= Ts'uubaa-asatx =

British-Columbian governmental reserve

The Tsʼuubaa-asatx Nation, previously called Lake Cowichan First Nation, government and reserve is located in Lake Cowichan, British Columbia (baluxwaqst - "Lake Cowichan Town").

The Tsʼuubaa-asatx Nation, while its own distinct group, is closely linked to the peoples of the Cowichan Tribes band government, the largest band among the Coast Salish people. The Cowichan Tribes speak a "Hulʼqumiʼnum (Island dialect)" of Halkomelem (part of the Coast Salish languages); because the Tsʼuubaa-asatx have adopted the dialect of their dominant Salish neighbors, they are classed as part of the Hulʼqumiʼnum linguistic group.

There are currently (April 2022) 26 registered tribal members, their Cowichan Lake Reserve is on the north bank of Cowichan Lake, ca. 42.70 hectares.

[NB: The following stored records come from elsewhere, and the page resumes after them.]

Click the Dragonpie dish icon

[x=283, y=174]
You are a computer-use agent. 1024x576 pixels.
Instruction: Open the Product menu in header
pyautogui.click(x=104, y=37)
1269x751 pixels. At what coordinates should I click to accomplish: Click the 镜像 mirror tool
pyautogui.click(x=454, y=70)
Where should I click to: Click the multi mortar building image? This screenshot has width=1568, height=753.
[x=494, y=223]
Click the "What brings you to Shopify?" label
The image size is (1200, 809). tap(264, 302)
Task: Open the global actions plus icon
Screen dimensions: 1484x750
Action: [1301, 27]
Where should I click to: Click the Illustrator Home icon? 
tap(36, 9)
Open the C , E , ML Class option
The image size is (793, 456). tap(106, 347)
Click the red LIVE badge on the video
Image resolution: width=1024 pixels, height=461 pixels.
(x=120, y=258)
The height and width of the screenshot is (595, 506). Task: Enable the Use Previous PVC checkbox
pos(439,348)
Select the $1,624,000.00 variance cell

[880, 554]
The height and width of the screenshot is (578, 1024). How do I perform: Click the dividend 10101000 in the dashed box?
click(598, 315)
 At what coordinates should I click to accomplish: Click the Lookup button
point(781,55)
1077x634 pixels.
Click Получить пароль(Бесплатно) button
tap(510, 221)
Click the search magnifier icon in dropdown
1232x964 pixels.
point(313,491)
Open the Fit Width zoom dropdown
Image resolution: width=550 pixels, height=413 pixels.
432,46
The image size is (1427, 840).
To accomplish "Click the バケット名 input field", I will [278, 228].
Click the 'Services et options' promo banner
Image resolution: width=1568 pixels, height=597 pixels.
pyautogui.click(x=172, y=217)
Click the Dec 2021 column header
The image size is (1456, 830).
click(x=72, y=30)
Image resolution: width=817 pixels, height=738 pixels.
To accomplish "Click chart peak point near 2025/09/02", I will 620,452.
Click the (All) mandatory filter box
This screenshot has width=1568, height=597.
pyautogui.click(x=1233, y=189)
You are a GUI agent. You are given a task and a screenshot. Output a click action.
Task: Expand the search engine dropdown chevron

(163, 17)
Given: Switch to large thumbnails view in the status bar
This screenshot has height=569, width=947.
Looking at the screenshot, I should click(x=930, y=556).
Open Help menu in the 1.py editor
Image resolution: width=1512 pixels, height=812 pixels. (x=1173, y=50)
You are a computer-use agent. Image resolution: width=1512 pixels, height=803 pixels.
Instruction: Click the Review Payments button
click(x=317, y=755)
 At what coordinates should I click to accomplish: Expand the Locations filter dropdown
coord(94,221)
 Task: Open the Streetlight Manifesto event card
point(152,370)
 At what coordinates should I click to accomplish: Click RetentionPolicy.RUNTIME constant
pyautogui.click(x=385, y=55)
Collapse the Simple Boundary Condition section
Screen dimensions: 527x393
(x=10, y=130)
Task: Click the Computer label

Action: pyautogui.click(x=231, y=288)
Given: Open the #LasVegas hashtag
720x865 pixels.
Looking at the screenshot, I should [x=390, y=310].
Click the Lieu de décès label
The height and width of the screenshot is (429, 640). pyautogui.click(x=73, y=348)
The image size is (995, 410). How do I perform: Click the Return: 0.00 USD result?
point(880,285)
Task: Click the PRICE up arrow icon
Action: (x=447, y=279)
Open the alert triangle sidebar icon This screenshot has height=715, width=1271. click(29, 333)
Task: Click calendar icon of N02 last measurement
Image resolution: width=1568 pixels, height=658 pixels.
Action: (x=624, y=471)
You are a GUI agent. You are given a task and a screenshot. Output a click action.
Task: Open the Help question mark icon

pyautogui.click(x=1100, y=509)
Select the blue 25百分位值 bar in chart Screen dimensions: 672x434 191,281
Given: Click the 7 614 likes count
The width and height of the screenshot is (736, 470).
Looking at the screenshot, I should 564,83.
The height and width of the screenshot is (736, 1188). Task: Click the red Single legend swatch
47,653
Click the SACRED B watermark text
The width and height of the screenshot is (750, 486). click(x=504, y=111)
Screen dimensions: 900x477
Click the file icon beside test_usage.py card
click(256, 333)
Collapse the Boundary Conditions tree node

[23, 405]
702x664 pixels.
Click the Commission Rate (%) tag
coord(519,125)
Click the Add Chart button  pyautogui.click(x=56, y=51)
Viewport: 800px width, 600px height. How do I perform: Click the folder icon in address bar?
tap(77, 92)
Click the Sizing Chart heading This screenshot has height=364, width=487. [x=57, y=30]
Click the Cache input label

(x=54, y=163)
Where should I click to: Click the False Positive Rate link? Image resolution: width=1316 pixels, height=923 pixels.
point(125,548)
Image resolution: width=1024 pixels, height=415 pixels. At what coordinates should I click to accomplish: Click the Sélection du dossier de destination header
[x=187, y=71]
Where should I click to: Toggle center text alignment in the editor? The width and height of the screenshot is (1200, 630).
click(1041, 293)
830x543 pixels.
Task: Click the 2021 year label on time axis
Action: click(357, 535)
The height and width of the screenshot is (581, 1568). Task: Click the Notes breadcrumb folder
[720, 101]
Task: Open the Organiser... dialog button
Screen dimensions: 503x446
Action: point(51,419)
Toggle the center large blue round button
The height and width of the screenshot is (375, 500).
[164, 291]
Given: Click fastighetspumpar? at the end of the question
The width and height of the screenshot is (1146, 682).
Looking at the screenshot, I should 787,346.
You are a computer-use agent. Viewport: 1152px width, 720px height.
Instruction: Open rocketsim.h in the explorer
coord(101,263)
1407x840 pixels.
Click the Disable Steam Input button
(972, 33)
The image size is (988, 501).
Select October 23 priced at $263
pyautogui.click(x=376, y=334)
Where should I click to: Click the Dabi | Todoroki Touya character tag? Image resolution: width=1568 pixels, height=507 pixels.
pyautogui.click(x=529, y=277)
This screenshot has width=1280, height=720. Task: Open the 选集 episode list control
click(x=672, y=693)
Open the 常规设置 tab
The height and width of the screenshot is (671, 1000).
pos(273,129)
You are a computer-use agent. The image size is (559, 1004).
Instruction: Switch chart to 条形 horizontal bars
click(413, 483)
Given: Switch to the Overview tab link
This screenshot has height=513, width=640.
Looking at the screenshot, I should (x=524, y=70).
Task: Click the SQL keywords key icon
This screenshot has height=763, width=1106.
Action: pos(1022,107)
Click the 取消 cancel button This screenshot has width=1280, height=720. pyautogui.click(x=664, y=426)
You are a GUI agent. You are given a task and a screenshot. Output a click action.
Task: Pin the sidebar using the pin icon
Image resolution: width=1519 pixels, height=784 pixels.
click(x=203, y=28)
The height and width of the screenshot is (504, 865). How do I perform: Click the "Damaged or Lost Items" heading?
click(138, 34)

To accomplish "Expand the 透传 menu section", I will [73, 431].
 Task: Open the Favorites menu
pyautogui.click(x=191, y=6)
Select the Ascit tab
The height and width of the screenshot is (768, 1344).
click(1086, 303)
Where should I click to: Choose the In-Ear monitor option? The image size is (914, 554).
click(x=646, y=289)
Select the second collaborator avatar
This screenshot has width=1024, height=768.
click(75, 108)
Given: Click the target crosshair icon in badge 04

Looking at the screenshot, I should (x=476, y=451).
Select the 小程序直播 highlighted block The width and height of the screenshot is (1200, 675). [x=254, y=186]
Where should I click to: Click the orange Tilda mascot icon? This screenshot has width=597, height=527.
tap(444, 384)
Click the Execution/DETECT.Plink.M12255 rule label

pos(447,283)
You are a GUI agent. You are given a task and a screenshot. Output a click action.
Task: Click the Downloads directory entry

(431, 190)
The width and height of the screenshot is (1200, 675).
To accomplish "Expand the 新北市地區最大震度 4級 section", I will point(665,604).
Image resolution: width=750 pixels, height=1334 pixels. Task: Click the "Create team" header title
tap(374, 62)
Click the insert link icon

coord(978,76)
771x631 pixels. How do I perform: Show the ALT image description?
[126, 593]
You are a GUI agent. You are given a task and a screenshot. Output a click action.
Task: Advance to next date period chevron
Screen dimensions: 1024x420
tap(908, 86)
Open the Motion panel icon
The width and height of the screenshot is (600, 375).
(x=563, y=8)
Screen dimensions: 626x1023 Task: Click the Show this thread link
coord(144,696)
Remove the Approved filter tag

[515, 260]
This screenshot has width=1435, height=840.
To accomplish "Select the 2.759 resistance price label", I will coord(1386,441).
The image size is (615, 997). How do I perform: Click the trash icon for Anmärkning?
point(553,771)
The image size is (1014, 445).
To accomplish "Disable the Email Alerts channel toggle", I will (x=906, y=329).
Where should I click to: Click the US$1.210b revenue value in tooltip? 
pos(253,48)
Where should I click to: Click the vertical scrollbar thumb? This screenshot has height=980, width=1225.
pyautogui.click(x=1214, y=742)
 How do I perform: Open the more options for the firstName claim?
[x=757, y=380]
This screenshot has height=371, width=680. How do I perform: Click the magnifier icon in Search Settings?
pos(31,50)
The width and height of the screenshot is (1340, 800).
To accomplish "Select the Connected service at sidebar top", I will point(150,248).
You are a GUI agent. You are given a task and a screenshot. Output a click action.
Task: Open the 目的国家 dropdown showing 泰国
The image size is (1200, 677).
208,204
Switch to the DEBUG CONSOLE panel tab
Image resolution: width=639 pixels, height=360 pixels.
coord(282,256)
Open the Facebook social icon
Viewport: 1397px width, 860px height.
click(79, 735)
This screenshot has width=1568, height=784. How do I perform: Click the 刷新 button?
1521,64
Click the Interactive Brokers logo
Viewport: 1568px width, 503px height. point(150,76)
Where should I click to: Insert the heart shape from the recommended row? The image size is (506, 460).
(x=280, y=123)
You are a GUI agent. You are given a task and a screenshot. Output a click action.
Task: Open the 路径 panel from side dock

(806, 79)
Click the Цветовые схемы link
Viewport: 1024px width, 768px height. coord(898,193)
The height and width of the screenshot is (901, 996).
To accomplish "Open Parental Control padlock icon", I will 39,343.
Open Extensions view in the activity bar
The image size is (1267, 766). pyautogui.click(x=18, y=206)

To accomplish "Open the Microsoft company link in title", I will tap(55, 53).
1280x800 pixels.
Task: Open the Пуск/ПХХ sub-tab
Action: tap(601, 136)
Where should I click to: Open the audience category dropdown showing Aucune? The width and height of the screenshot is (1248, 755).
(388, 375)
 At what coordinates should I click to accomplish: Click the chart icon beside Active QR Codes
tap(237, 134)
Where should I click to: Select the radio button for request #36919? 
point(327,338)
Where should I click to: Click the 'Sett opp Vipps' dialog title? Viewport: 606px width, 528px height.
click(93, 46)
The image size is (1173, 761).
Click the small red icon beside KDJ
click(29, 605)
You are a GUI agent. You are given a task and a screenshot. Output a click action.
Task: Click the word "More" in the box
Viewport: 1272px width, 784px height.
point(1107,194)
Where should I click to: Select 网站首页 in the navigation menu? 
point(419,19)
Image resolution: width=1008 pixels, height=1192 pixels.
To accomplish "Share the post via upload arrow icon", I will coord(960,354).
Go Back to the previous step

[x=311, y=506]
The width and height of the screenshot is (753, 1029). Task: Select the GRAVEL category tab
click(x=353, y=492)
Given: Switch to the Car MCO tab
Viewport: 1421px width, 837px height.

The Tsʼuubaa-asatx ("People of the Lake, i.e. Cowichan Lake") usually known as "Lake Cowichan" and called by the neighboring Ditidaht-speaking peoples c̓uubaʕsaʔtx̣ are therefore often confused with the neighboring Cowichan Tribes (Quwʼutsun Mustimuhw / Quwʼutsun Hwulmuhw - "People of the Warm Land") - known by the Dititdaht as qiʔwiičidaʔtx̣ - "Duncan people", who speak a "Hulʼqumiʼnum (Island)" dialect of Halkomelem (part of the Coast Salish languages). They once spoke the "Tsʼuubaa-asatx dialect" of the Ditidaht language, a South Wakashan (Nootkan) language; currently, they are trying to revive their original culture and language with the support of the Nuu-chah-nulth and Ditidaht (Diitiid7aa7tx / Diitiidʔaaʔtx̣) ("People of Diitiidaʔ" or "People along the Diitiidaʔ, i.e. Jordan River") peoples.
But regarding treaty negotiations with the government, the Tsʼuubaa-asatx are still together with the dominant Cowichan Tribes part of the "Hulʼqumiʼnum Treaty Group".

==History==
Early settlers to the Lake Cowichan area described "a small tribe of Indians" living in "houses constructed of bark." During the 19th Century the Lake Cowichan First Nation was decimated by disease and conflict with neighboring groups. In 1887 the surveyor Ashdown Green reported that the Lake Cowichan people had once been a large tribe but had been nearly wiped out by war with the neighboring Cowichan Tribes and Ditidaht. In 1860, a prospector by the name of Samuel Harris travelled to the area seeking minerals and reported that many of the Natives were dead and dying from smallpox. Archaeological investigations have revealed the historic presence of a village on the north east side of the lake, within the boundaries of the present day Cowichan Lake Indian Reserve.